5) Facebook and Google have no choice but to respond
There is a simple explanation for Nick Clegg’s welcome, on behalf of Facebook, for Government Regulation . Facebook has less to fear from governments than from a revolt by global advertisers. The track record of regulation in this space is deeply unimpressive. By contrast they face an existential threat if they cannot provide a credible response to the pressures from global advertisers . The latter have been so badly burned by click-bait fraud, linked to free porn at least as often as to fake news, that they will not be content with ticking a few regulatory boxes. They will demand audit that is at least equivalent to the processes of the controlled circulation media . This is likely to include using third party Age Checking, just as the main security consultancies (including the big four accountancies) have had to use third party penetration testing operations. No one trusts big players to mark their own homework.
6) So Age Verification moves centre stage globally
At this point the work of UK Age Verification providers in producing robust processes for anonymising the use of secure and authoritative third-party identity databases (from the credit, education, financial services and health industries, as well as government) come into their own. They should not be viewed as a threat to either the big data business models or the privacy paranoia industry. They complement both.

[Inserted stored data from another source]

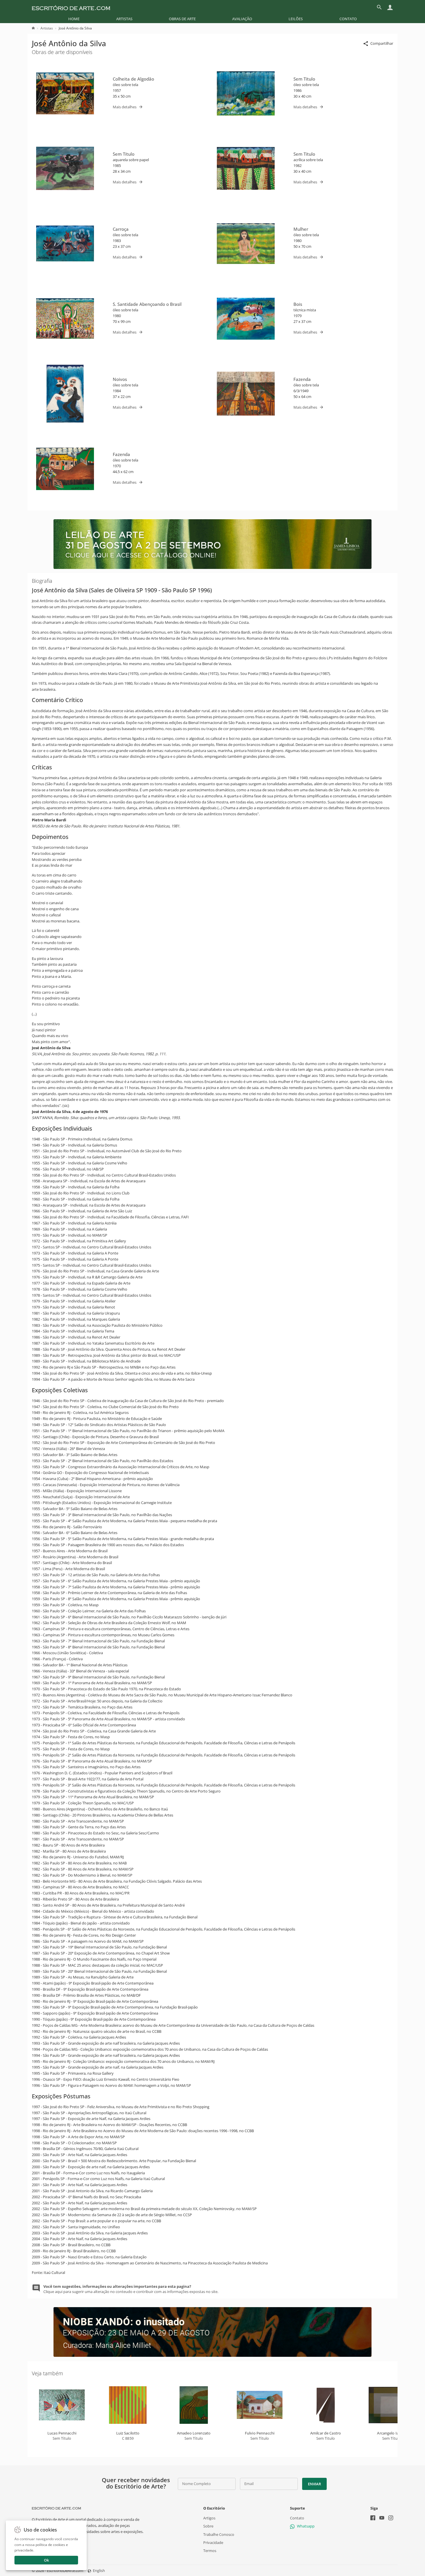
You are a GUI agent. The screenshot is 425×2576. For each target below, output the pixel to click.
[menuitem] (74, 18)
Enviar (314, 2483)
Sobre (208, 2526)
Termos (209, 2550)
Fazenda (302, 379)
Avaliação (242, 18)
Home (74, 18)
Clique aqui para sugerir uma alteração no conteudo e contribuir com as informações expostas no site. (130, 2289)
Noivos (120, 379)
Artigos (209, 2518)
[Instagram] (390, 2518)
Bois (297, 304)
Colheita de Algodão (133, 79)
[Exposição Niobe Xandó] (212, 2355)
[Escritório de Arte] (71, 7)
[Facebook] (372, 2518)
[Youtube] (381, 2518)
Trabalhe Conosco (218, 2534)
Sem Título (304, 79)
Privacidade (213, 2542)
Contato (348, 18)
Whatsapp (306, 2526)
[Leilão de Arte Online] (212, 567)
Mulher (300, 229)
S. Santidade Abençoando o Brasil (147, 304)
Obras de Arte (182, 18)
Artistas (124, 18)
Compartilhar (381, 43)
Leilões (296, 18)
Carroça (121, 229)
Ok (46, 2560)
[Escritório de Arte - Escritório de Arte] (56, 2508)
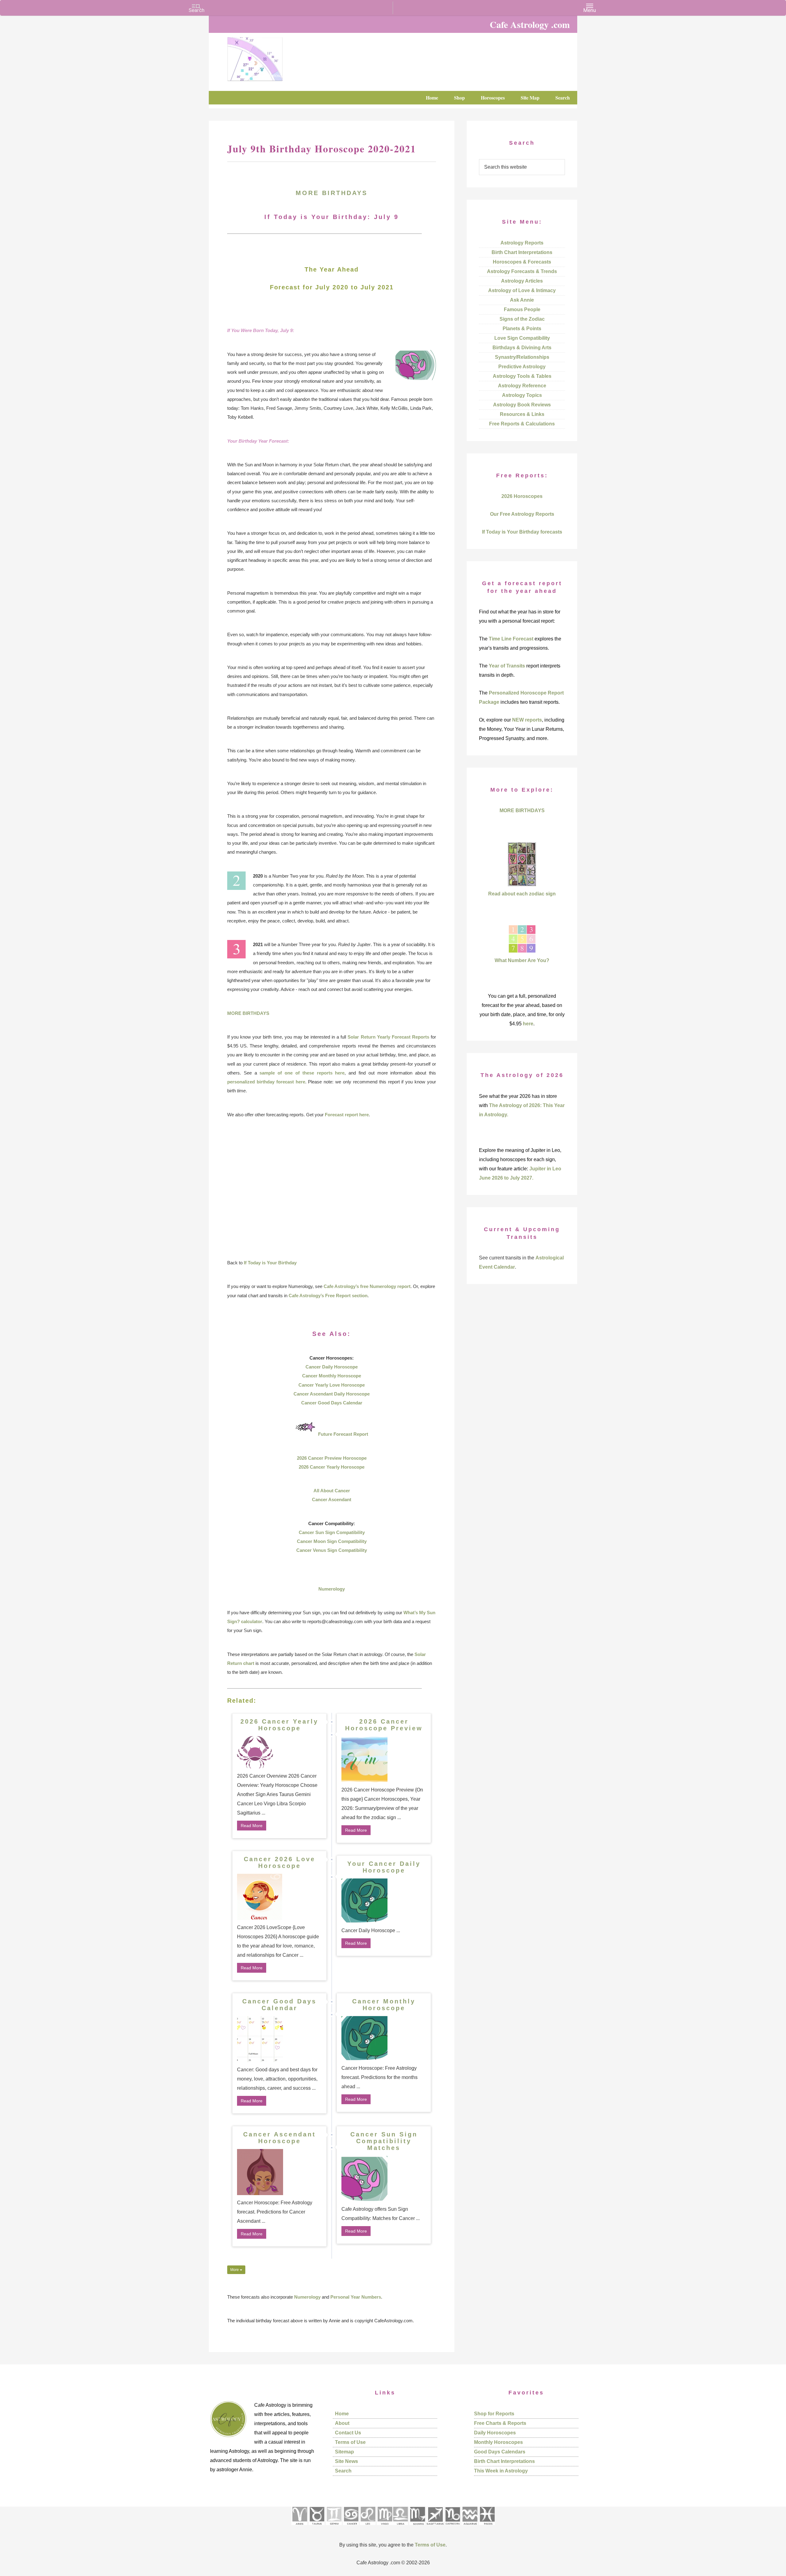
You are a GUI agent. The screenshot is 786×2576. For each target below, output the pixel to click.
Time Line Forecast (511, 638)
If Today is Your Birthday (270, 1262)
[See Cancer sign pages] (351, 2527)
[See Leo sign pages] (367, 2527)
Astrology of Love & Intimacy (522, 290)
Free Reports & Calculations (522, 423)
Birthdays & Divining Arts (521, 347)
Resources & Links (522, 414)
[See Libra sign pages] (400, 2527)
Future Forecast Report (343, 1434)
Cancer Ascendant (331, 1499)
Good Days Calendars (499, 2451)
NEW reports (527, 719)
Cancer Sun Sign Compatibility (332, 1532)
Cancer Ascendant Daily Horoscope (332, 1393)
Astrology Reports (521, 242)
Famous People (522, 309)
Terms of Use (350, 2442)
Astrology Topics (522, 395)
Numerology (331, 1588)
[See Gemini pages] (334, 2527)
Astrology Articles (522, 281)
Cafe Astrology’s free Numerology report (367, 1286)
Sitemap (344, 2451)
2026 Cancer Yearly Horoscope (331, 1467)
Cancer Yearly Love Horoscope (331, 1385)
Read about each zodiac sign (522, 893)
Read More (252, 1825)
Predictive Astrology (522, 366)
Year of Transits (507, 665)
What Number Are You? (522, 960)
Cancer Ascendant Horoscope (279, 2137)
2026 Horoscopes (522, 496)
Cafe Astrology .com (273, 57)
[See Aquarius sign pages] (469, 2527)
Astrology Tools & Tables (522, 376)
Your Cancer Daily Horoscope (384, 1867)
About (342, 2423)
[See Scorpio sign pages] (417, 2527)
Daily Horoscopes (495, 2432)
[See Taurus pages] (317, 2527)
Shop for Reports (494, 2413)
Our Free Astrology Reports (522, 514)
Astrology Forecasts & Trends (522, 271)
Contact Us (348, 2432)
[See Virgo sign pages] (384, 2527)
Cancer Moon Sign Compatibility (332, 1541)
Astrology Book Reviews (522, 404)
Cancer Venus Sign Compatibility (331, 1550)
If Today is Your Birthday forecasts (522, 531)
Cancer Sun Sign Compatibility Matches (384, 2141)
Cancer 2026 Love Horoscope (279, 1862)
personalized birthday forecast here (266, 1081)
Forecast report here (347, 1114)
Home (342, 2413)
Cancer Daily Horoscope (331, 1366)
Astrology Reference (522, 385)
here (528, 1023)
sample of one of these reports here (301, 1072)
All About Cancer (331, 1490)
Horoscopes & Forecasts (522, 261)
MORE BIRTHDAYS (332, 193)
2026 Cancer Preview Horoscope (332, 1458)
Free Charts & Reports (500, 2423)
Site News (346, 2461)
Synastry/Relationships (522, 357)
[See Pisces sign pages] (487, 2527)
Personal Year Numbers (355, 2297)
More (235, 2270)
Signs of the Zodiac (522, 319)
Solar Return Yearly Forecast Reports (388, 1036)
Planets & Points (522, 328)
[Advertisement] (331, 1188)
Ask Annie (522, 300)
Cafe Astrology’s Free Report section (328, 1295)
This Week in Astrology (501, 2470)
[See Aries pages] (299, 2527)
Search (343, 2470)
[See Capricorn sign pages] (452, 2527)
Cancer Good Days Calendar (331, 1402)
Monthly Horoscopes (498, 2442)
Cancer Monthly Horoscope (331, 1375)
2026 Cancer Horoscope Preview (384, 1725)
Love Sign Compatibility (522, 338)
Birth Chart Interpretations (522, 252)
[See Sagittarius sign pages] (435, 2527)
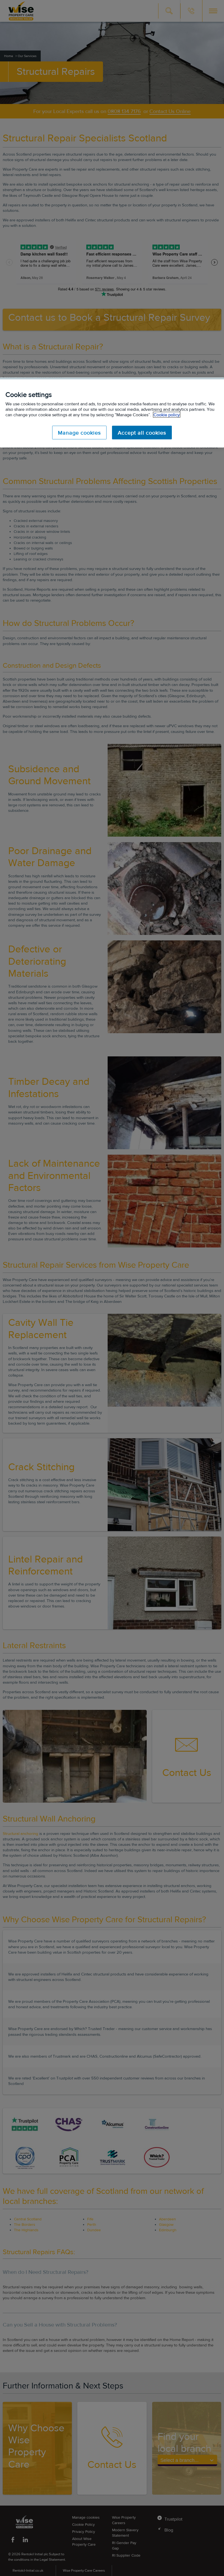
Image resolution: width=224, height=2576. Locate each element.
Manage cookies (79, 432)
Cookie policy (167, 414)
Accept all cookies (142, 432)
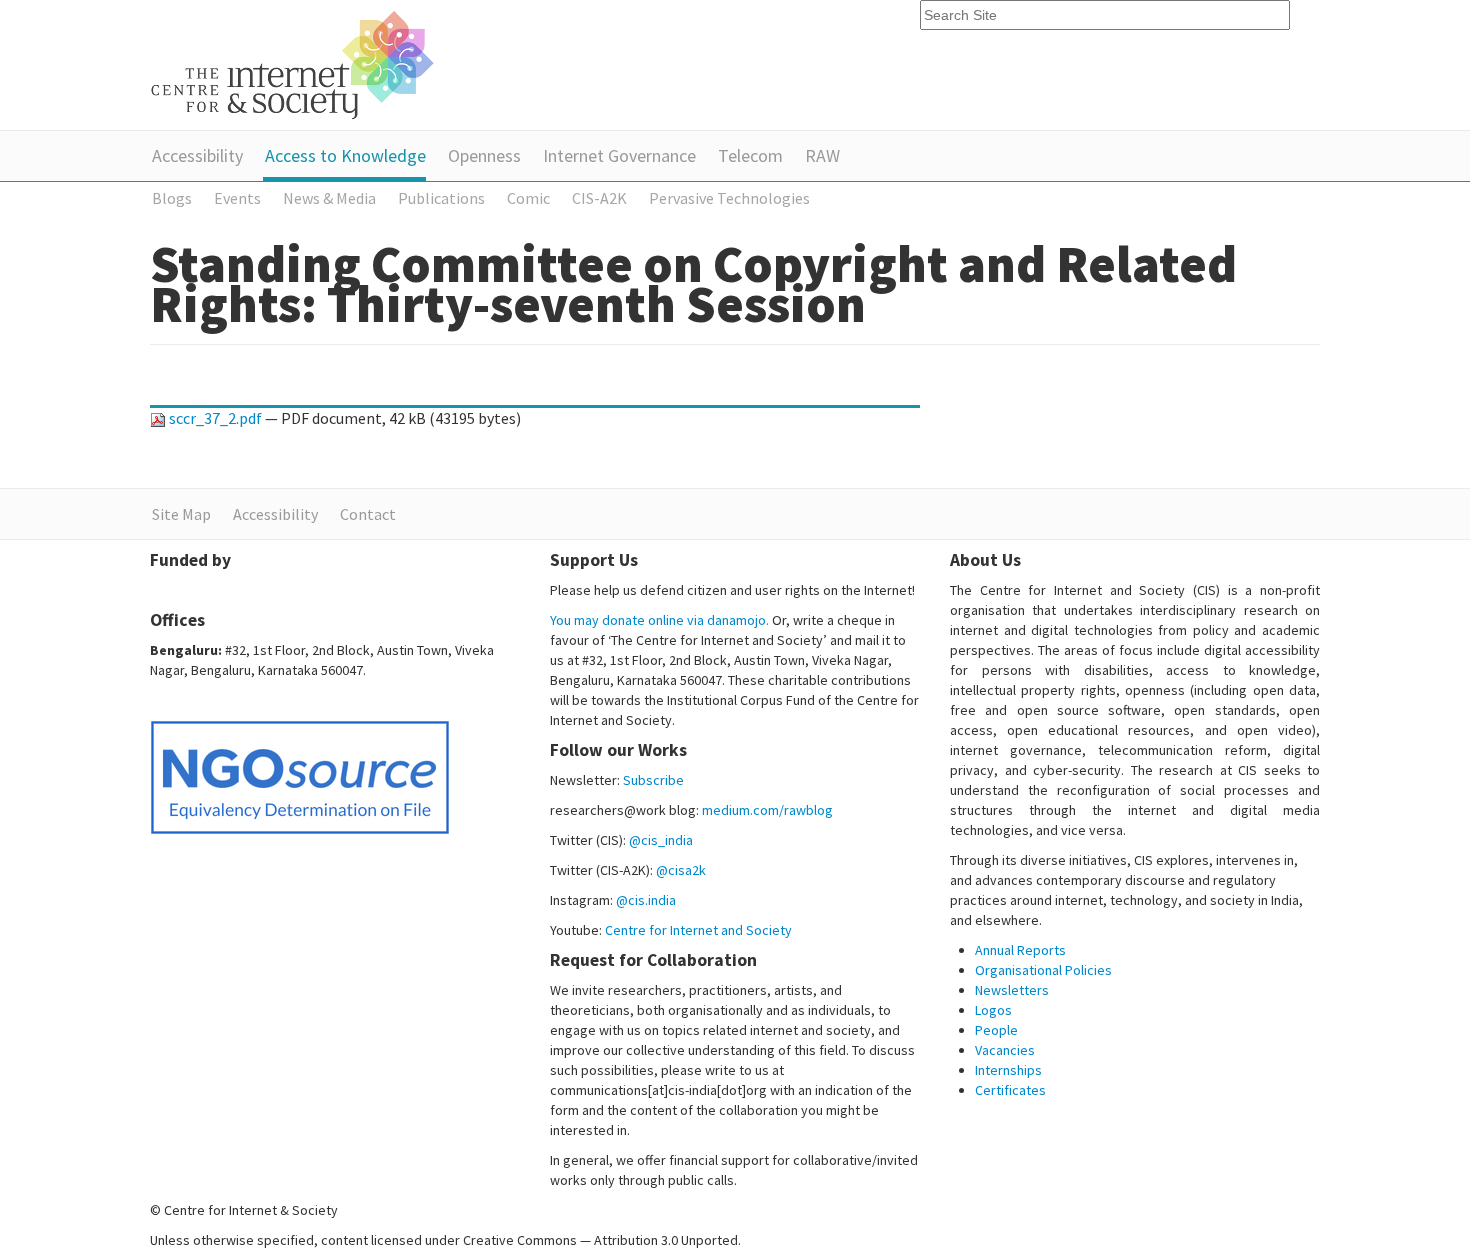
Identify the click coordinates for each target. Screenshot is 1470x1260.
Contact (368, 514)
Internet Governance (619, 155)
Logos (993, 1010)
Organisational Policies (1043, 970)
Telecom (750, 155)
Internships (1008, 1070)
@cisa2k (681, 870)
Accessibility (197, 155)
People (996, 1030)
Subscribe (653, 780)
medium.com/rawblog (767, 810)
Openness (484, 155)
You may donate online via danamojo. (659, 620)
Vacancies (1005, 1050)
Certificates (1010, 1090)
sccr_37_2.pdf (215, 418)
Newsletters (1012, 990)
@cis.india (646, 900)
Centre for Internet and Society (698, 930)
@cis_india (661, 840)
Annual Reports (1020, 950)
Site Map (181, 514)
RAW (822, 155)
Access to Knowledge (345, 155)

But where does that leave Government and DCMS?
They appear to have painted themselves into an embarrassing corner – seeking to sustain an idiosyncratic approach to age-checking which fits neither the relevant UK legislation nor that of the EU.
Can they use the six months delay to produce a simpler, cheaper way forward, perhaps based on using audit against PAS 1296 in the context of EU data protection requirements?
Or will they be stuck, defending the indefensible, against all comers – from the Child Protection charities to the Open Rights Group?
Positioning the UK as a globally trusted on-line hub for inter-operable authentication, authorisation, audit and quality control goes hand-in-hand with retaining our position as a world class financial services hub. It also needs privacy processes that are sufficiently robust to the protect the finances of the ruling elites of the world from their security services (as successive US Presidents failed to protect themselves from J Edgar Hoover) and their children from abuses.
I would also like to see effective protection for the rest of us – now that the Internet is used by over half the children in the world.
My new role with the local Safer Neighbourhood Board has led me to discover just how little the “other half” of society trusts either Government or Global Big Tech. The Edelman analyses also reflect the views of the inner city youth and faith groups to which I have been listening. The consequences for the advertising funded Internet are profound. I am therefore prepared to bet a pound to a penny that Facebook and Google will embrace third party audit, including for their age checking process, before Government implements effective regulation.
I would of course be delighted to be proved wrong. But money talks rather more coherently than Government.